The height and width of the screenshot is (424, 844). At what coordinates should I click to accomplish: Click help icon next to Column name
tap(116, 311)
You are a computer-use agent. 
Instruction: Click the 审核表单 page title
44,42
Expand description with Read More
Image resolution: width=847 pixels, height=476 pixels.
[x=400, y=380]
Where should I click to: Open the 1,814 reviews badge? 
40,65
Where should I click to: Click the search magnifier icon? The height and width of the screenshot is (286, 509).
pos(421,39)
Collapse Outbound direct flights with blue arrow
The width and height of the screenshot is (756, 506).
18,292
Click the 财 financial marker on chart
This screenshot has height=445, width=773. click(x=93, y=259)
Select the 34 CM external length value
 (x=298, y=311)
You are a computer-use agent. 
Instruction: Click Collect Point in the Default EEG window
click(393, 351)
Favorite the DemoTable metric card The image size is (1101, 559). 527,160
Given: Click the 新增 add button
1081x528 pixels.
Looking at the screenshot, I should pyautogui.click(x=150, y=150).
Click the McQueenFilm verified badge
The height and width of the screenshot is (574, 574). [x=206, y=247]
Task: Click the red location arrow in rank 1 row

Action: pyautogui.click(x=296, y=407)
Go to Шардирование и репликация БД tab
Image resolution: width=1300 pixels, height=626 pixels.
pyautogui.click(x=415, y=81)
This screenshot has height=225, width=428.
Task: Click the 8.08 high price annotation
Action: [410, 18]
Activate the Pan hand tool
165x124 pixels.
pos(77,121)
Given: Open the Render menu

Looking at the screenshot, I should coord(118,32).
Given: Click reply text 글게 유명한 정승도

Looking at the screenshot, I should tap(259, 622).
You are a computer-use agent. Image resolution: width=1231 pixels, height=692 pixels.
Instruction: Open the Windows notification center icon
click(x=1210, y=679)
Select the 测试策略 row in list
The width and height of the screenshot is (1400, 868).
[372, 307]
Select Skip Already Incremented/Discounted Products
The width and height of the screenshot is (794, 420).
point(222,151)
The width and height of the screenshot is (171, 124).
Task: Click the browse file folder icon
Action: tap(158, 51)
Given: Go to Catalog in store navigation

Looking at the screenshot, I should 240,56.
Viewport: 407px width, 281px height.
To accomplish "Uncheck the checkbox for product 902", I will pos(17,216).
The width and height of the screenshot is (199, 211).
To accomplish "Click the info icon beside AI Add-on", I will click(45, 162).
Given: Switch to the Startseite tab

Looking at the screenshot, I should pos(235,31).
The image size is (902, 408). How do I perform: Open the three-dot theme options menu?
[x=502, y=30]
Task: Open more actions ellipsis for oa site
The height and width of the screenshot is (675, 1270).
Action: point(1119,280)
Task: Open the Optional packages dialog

+++

» ACTION ITEM
From the data above, output exactly the lines between the one containing "Where should I click to: Open" and the one containing "You are a computer-use agent. Image", counting both of them.

» RESPONSE AREA
Where should I click to: Open the 1,814 reviews badge? 
40,65
Where should I click to: Click the search magnifier icon? The height and width of the screenshot is (286, 509).
pos(421,39)
Collapse Outbound direct flights with blue arrow
The width and height of the screenshot is (756, 506).
18,292
Click the 财 financial marker on chart
This screenshot has height=445, width=773. click(x=93, y=259)
Select the 34 CM external length value
 (x=298, y=311)
You are a computer-use agent. 
Instruction: Click Collect Point in the Default EEG window
click(393, 351)
Favorite the DemoTable metric card The image size is (1101, 559). 527,160
Given: Click the 新增 add button
1081x528 pixels.
Looking at the screenshot, I should pyautogui.click(x=150, y=150).
Click the McQueenFilm verified badge
The height and width of the screenshot is (574, 574). [x=206, y=247]
Task: Click the red location arrow in rank 1 row

Action: pyautogui.click(x=296, y=407)
Go to Шардирование и репликация БД tab
Image resolution: width=1300 pixels, height=626 pixels.
pyautogui.click(x=415, y=81)
This screenshot has height=225, width=428.
Task: Click the 8.08 high price annotation
Action: [410, 18]
Activate the Pan hand tool
165x124 pixels.
pos(77,121)
Given: Open the Render menu

Looking at the screenshot, I should coord(118,32).
Given: Click reply text 글게 유명한 정승도

Looking at the screenshot, I should tap(259, 622).
You are a computer-use agent. Image resolution: width=1231 pixels, height=692 pixels.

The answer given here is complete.